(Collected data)
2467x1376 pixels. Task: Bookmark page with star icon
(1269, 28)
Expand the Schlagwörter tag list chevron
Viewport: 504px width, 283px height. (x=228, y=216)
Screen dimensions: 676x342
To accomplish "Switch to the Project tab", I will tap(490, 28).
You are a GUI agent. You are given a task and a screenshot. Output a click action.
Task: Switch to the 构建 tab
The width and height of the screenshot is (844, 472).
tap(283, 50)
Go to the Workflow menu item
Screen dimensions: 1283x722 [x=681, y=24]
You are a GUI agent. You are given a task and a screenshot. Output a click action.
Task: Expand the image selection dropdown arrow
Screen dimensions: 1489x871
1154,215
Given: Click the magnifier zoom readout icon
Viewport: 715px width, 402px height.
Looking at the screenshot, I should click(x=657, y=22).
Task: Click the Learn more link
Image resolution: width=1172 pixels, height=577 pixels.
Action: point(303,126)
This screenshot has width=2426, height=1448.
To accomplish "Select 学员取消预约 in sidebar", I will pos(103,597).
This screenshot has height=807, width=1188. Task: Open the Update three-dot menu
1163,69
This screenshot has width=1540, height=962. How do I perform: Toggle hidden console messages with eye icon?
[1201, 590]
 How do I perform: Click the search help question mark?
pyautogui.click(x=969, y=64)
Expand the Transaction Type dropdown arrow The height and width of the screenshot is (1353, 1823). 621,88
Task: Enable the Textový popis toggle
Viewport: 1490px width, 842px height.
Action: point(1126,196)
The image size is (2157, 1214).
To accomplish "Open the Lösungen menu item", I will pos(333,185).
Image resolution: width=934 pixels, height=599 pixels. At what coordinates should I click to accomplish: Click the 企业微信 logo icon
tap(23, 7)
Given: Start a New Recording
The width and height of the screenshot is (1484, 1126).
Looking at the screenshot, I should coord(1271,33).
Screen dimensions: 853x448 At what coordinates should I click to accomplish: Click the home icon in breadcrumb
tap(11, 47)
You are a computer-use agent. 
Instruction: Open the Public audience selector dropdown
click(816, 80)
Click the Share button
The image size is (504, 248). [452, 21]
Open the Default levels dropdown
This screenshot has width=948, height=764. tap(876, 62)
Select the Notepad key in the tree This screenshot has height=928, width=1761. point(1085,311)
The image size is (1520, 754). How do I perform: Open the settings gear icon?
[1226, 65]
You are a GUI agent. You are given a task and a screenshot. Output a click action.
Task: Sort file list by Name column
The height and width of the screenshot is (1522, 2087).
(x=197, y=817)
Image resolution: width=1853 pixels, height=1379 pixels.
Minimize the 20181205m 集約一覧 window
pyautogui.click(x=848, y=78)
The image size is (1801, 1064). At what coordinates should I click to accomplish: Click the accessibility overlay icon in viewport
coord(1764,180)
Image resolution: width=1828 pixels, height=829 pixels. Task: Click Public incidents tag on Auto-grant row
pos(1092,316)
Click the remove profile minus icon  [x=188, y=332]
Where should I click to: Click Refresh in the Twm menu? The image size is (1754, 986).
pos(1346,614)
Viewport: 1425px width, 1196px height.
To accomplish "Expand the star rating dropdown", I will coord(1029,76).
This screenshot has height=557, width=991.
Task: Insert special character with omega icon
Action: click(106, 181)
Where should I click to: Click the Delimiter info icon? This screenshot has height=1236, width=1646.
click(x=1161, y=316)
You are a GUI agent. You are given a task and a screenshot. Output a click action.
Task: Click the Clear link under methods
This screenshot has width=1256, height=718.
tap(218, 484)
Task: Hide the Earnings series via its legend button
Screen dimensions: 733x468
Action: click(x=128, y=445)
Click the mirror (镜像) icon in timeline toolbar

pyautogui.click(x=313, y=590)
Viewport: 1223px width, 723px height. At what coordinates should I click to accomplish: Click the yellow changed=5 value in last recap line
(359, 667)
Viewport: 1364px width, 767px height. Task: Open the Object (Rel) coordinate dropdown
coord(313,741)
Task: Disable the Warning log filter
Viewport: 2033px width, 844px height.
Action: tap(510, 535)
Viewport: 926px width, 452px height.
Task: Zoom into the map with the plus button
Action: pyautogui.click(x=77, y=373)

■ PROBLEM DETAILS: Print the data in full, with each line exactly as given.

■ RESULT OF THE EXERCISE:
2467x1376 pixels. Task: Bookmark page with star icon
(1269, 28)
Expand the Schlagwörter tag list chevron
Viewport: 504px width, 283px height. (x=228, y=216)
Screen dimensions: 676x342
To accomplish "Switch to the Project tab", I will tap(490, 28).
You are a GUI agent. You are given a task and a screenshot. Output a click action.
Task: Switch to the 构建 tab
The width and height of the screenshot is (844, 472).
tap(283, 50)
Go to the Workflow menu item
Screen dimensions: 1283x722 [x=681, y=24]
You are a GUI agent. You are given a task and a screenshot. Output a click action.
Task: Expand the image selection dropdown arrow
Screen dimensions: 1489x871
1154,215
Given: Click the magnifier zoom readout icon
Viewport: 715px width, 402px height.
Looking at the screenshot, I should click(x=657, y=22).
Task: Click the Learn more link
Image resolution: width=1172 pixels, height=577 pixels.
Action: point(303,126)
This screenshot has width=2426, height=1448.
To accomplish "Select 学员取消预约 in sidebar", I will pos(103,597).
This screenshot has height=807, width=1188. Task: Open the Update three-dot menu
1163,69
This screenshot has width=1540, height=962. How do I perform: Toggle hidden console messages with eye icon?
[1201, 590]
 How do I perform: Click the search help question mark?
pyautogui.click(x=969, y=64)
Expand the Transaction Type dropdown arrow The height and width of the screenshot is (1353, 1823). 621,88
Task: Enable the Textový popis toggle
Viewport: 1490px width, 842px height.
Action: point(1126,196)
The image size is (2157, 1214).
To accomplish "Open the Lösungen menu item", I will pos(333,185).
Image resolution: width=934 pixels, height=599 pixels. At what coordinates should I click to accomplish: Click the 企业微信 logo icon
tap(23, 7)
Given: Start a New Recording
The width and height of the screenshot is (1484, 1126).
Looking at the screenshot, I should coord(1271,33).
Screen dimensions: 853x448 At what coordinates should I click to accomplish: Click the home icon in breadcrumb
tap(11, 47)
You are a computer-use agent. 
Instruction: Open the Public audience selector dropdown
click(816, 80)
Click the Share button
The image size is (504, 248). [452, 21]
Open the Default levels dropdown
This screenshot has width=948, height=764. tap(876, 62)
Select the Notepad key in the tree This screenshot has height=928, width=1761. point(1085,311)
The image size is (1520, 754). How do I perform: Open the settings gear icon?
[1226, 65]
You are a GUI agent. You are given a task and a screenshot. Output a click action.
Task: Sort file list by Name column
The height and width of the screenshot is (1522, 2087).
(x=197, y=817)
Image resolution: width=1853 pixels, height=1379 pixels.
Minimize the 20181205m 集約一覧 window
pyautogui.click(x=848, y=78)
The image size is (1801, 1064). At what coordinates should I click to accomplish: Click the accessibility overlay icon in viewport
coord(1764,180)
Image resolution: width=1828 pixels, height=829 pixels. Task: Click Public incidents tag on Auto-grant row
pos(1092,316)
Click the remove profile minus icon  [x=188, y=332]
Where should I click to: Click Refresh in the Twm menu? The image size is (1754, 986).
pos(1346,614)
Viewport: 1425px width, 1196px height.
To accomplish "Expand the star rating dropdown", I will coord(1029,76).
This screenshot has height=557, width=991.
Task: Insert special character with omega icon
Action: click(106, 181)
Where should I click to: Click the Delimiter info icon? This screenshot has height=1236, width=1646.
click(x=1161, y=316)
You are a GUI agent. You are given a task and a screenshot. Output a click action.
Task: Click the Clear link under methods
This screenshot has width=1256, height=718.
tap(218, 484)
Task: Hide the Earnings series via its legend button
Screen dimensions: 733x468
Action: click(x=128, y=445)
Click the mirror (镜像) icon in timeline toolbar

pyautogui.click(x=313, y=590)
Viewport: 1223px width, 723px height. At what coordinates should I click to accomplish: Click the yellow changed=5 value in last recap line
(359, 667)
Viewport: 1364px width, 767px height. Task: Open the Object (Rel) coordinate dropdown
coord(313,741)
Task: Disable the Warning log filter
Viewport: 2033px width, 844px height.
Action: tap(510, 535)
Viewport: 926px width, 452px height.
Task: Zoom into the map with the plus button
Action: pyautogui.click(x=77, y=373)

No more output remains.